After Merrill I was out of the habit of trading for a while. I started a newspaper in Houston (weekly in River Oaks / Rice Village area). That consumed me for a year. By about 1994 I began to hear about this thing called the internet. I had ignored it before that. The ability to trade online became particularly interesting to me. I signed up for my first online brokerage account in 1995 and it changed my life. I began trading semi-actively with about two or three trades a month. I began to build a strategy that consistently won. I did not come into this with a lot of money. Trading was an income generator. At first it was a few hundred here and a few hundred there. Hundreds led to thousands, but still I never considered myself to be a day trader alone. I have known too many people that made the jump and washed out as day traders. I kept the day job until – as mentioned above – this 'StockGuru thing' began to work out.
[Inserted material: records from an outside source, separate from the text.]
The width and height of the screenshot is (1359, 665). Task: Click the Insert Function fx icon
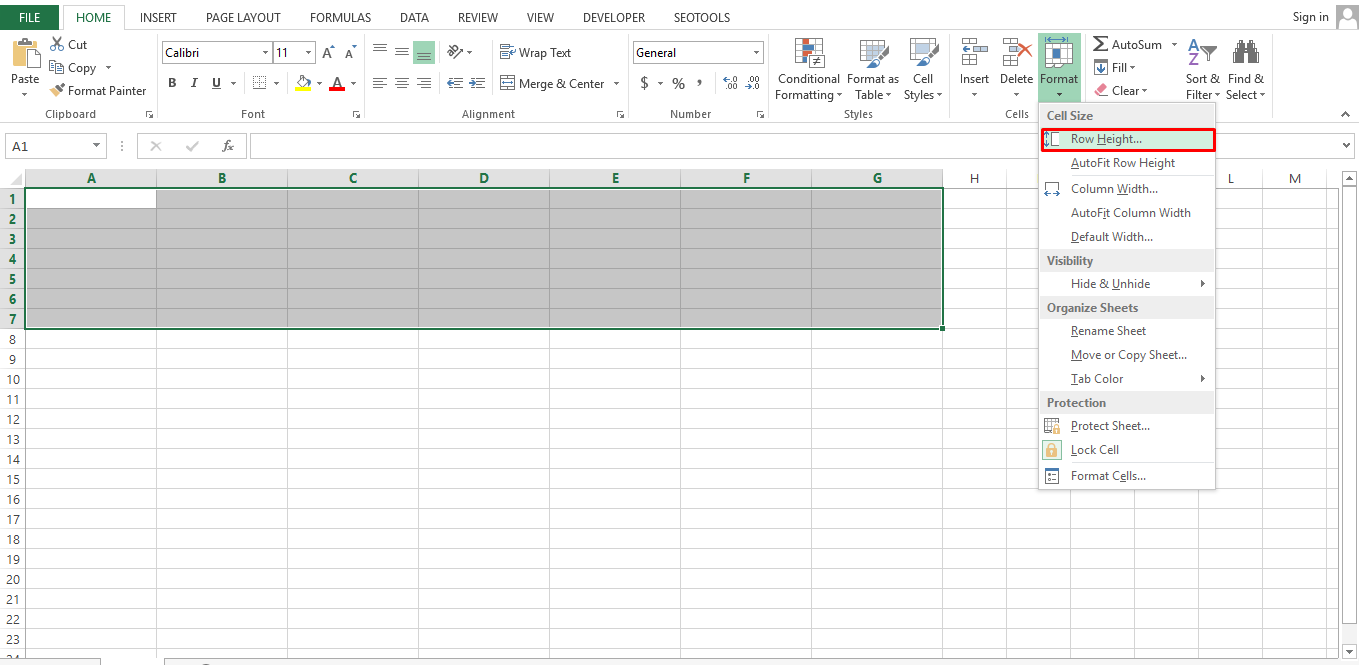point(228,146)
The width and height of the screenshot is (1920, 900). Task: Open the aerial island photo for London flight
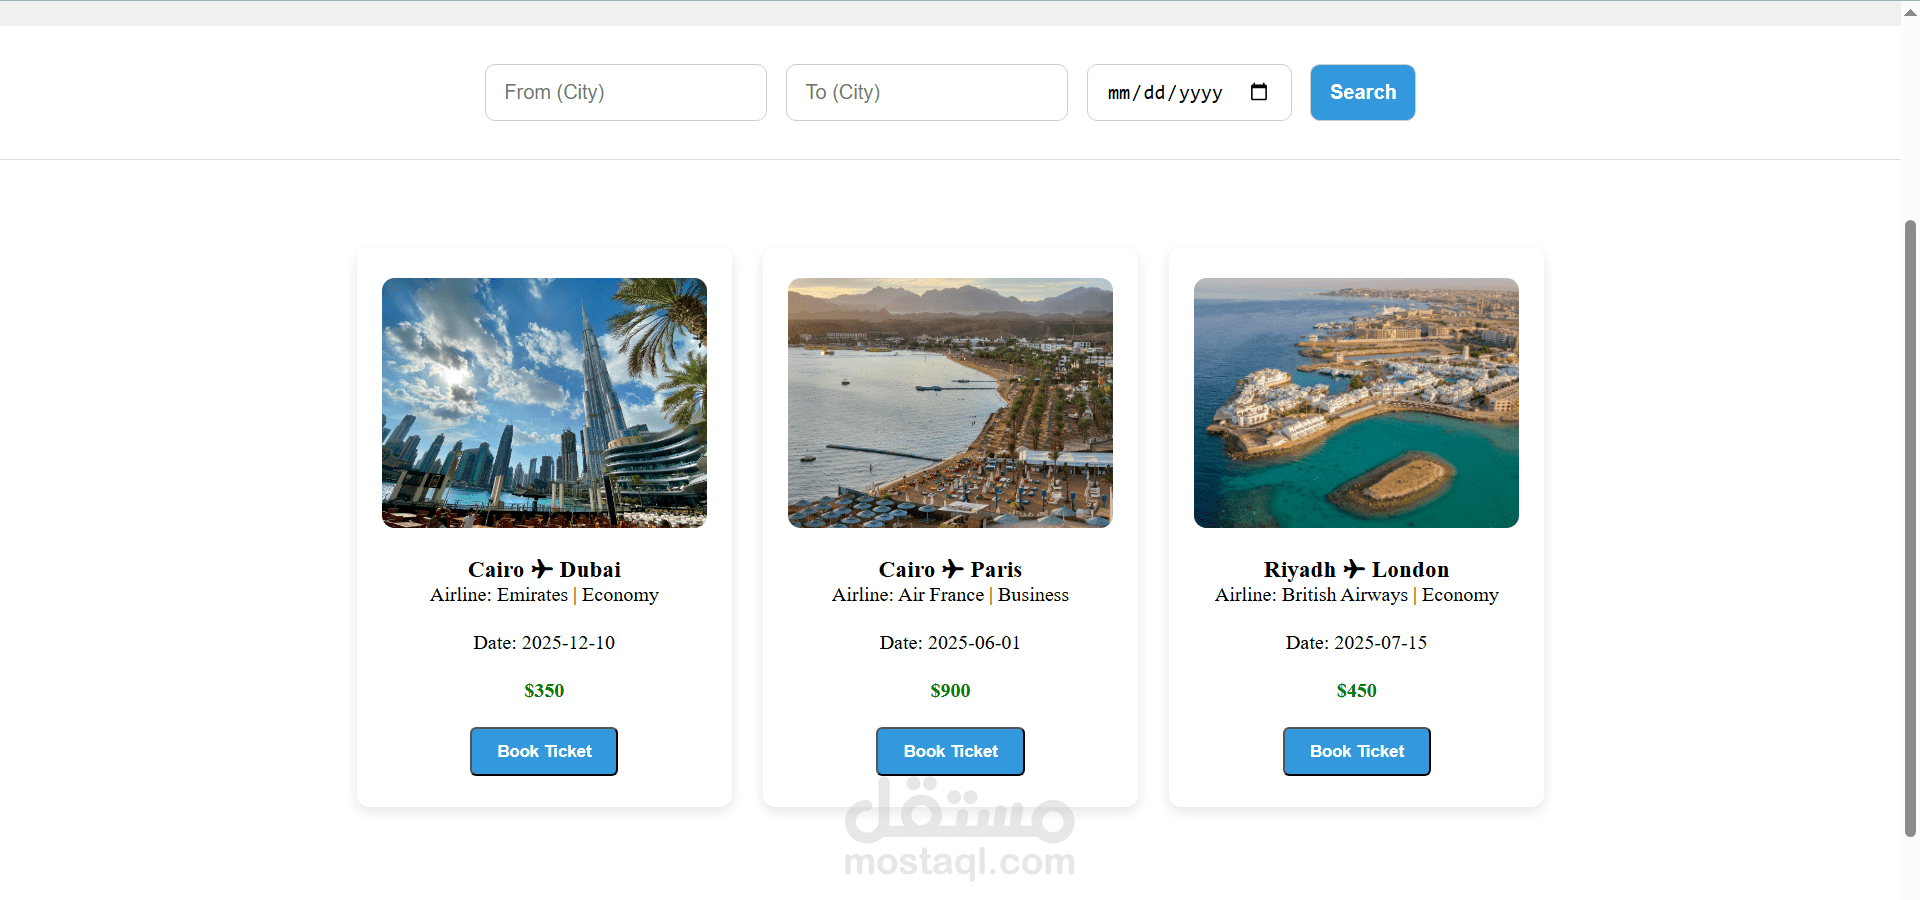(1356, 403)
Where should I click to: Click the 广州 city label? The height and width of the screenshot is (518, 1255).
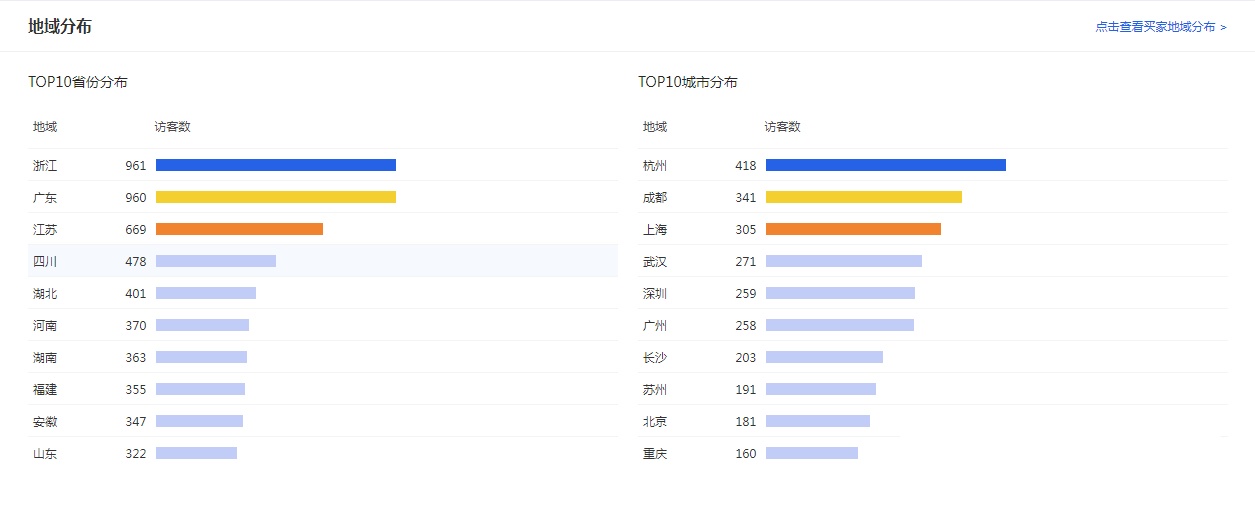pos(655,325)
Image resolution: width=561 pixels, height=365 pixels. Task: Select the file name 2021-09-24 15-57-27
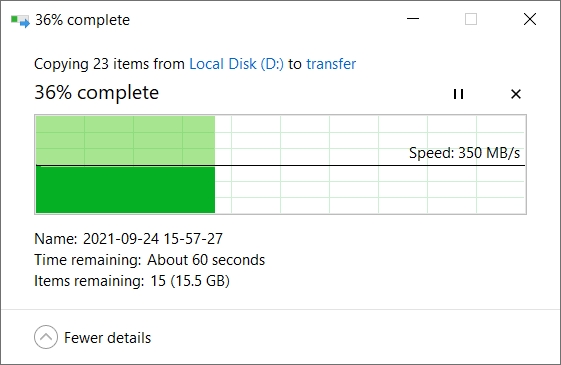point(153,239)
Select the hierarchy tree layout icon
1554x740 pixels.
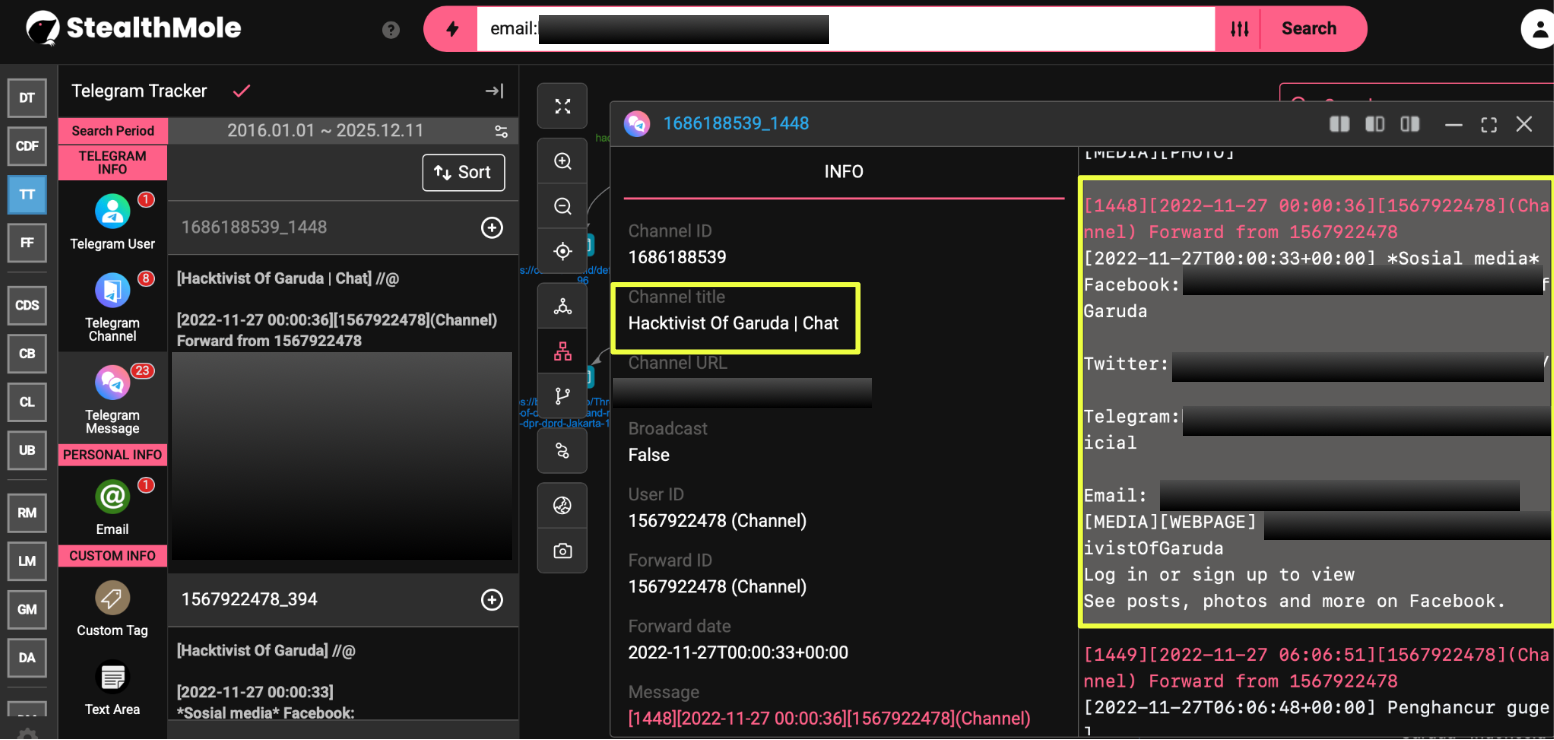(x=563, y=351)
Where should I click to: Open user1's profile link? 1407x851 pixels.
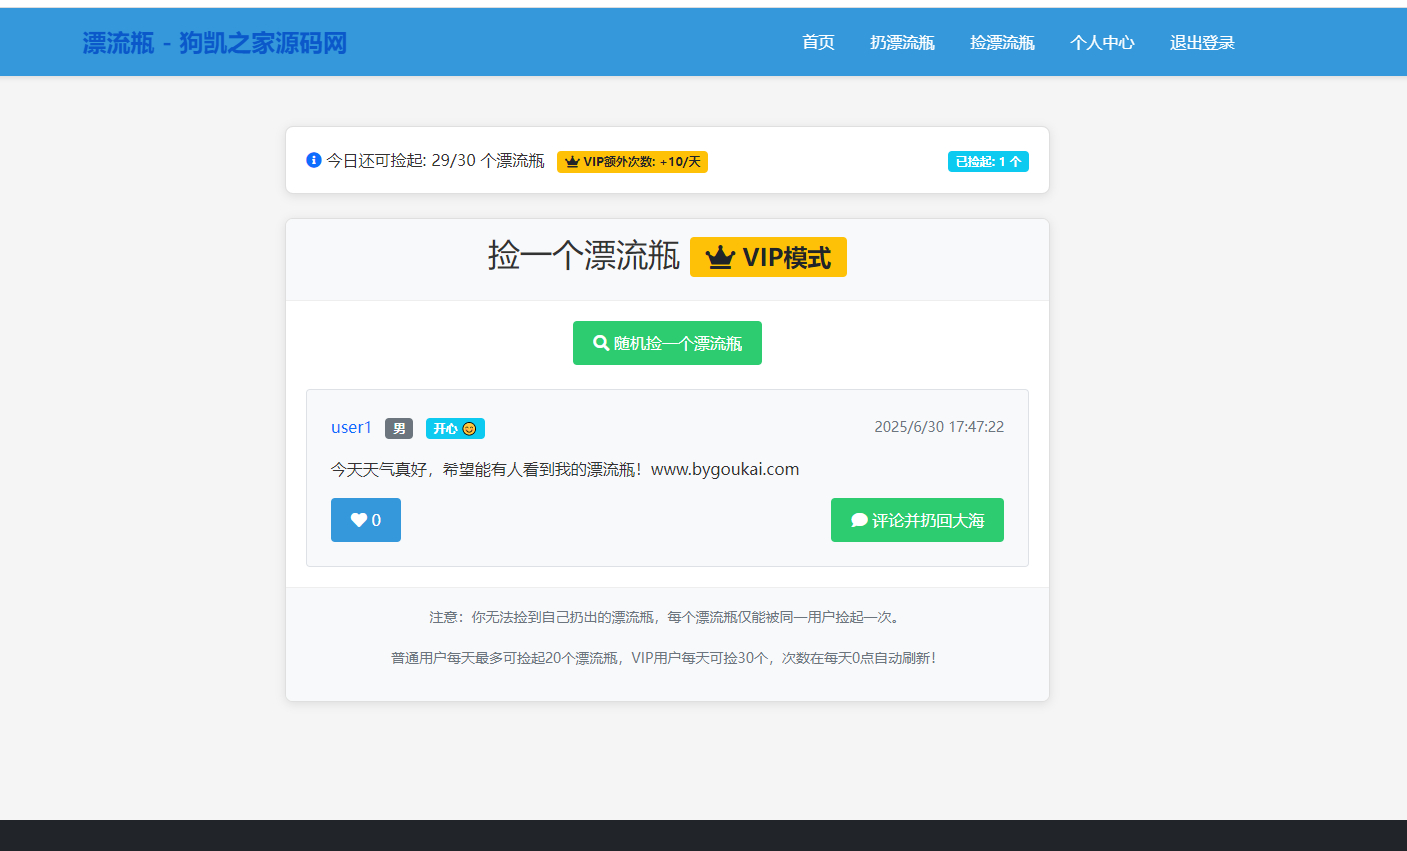tap(351, 428)
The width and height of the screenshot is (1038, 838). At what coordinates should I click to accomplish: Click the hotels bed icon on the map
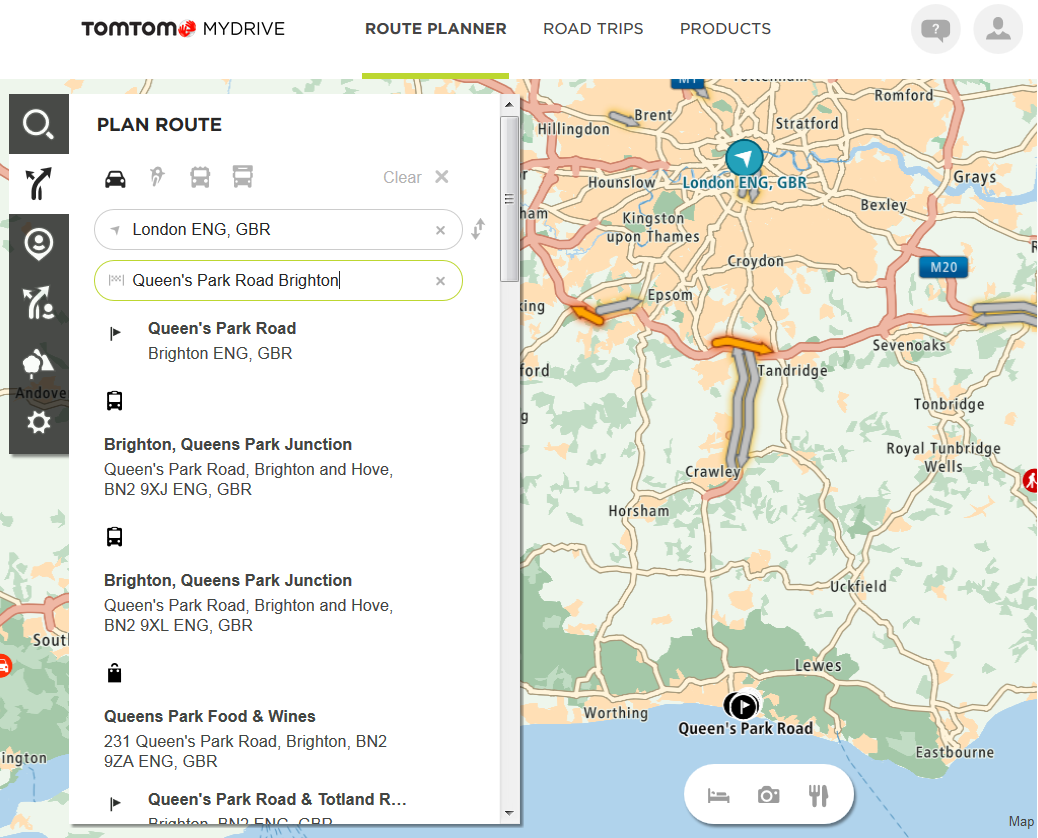pos(718,793)
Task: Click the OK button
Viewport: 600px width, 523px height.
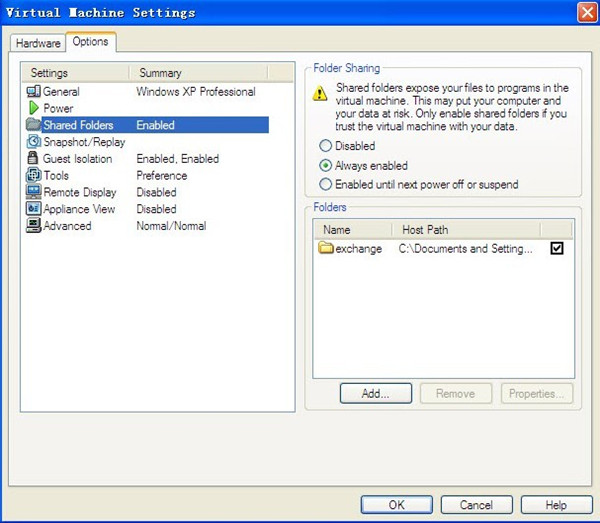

The biggest change through the years was my development of StockGuru into a company. We now have a staff of researchers, writers and sales people who all work together getting our product out day after day and week after week. The investor relations business is now what we call the promotional side, and our resources there are significant. We have a number of people in India that perform a portion of our stock research for us and a couple of us who discuss each and every member pick before releasing it. All of this works to the benefit of anyone who comes to StockGuru.com.
With the latest version of the site, we have added our “Guru Darkside” for paid members. I was tired of not having an outlet for obvious (and occasionally not so obvious) short plays. These will never include OTC stocks, but will be strictly limited to listed stocks that have turned the wrong way. Most of these picks will be optionable for those who cannot short the stocks.
Members will see more information. We suffered a loss this year of the person we had heading up the paid membership section, Jens Borgwardt. He had spent more than a year as my primary goto person on member picks. He not only made some great suggestions, he did even better follow-up on picks after the fact. He is the kind of person it takes a staff to replace and we are in the process of rebuilding that part of our team.
Promotionally, our goal in 2006 is to work with clients on an annual basis only. That is something we definitely will have to transition into, but this means that we will essentially 'marry' our clients more in the New Year.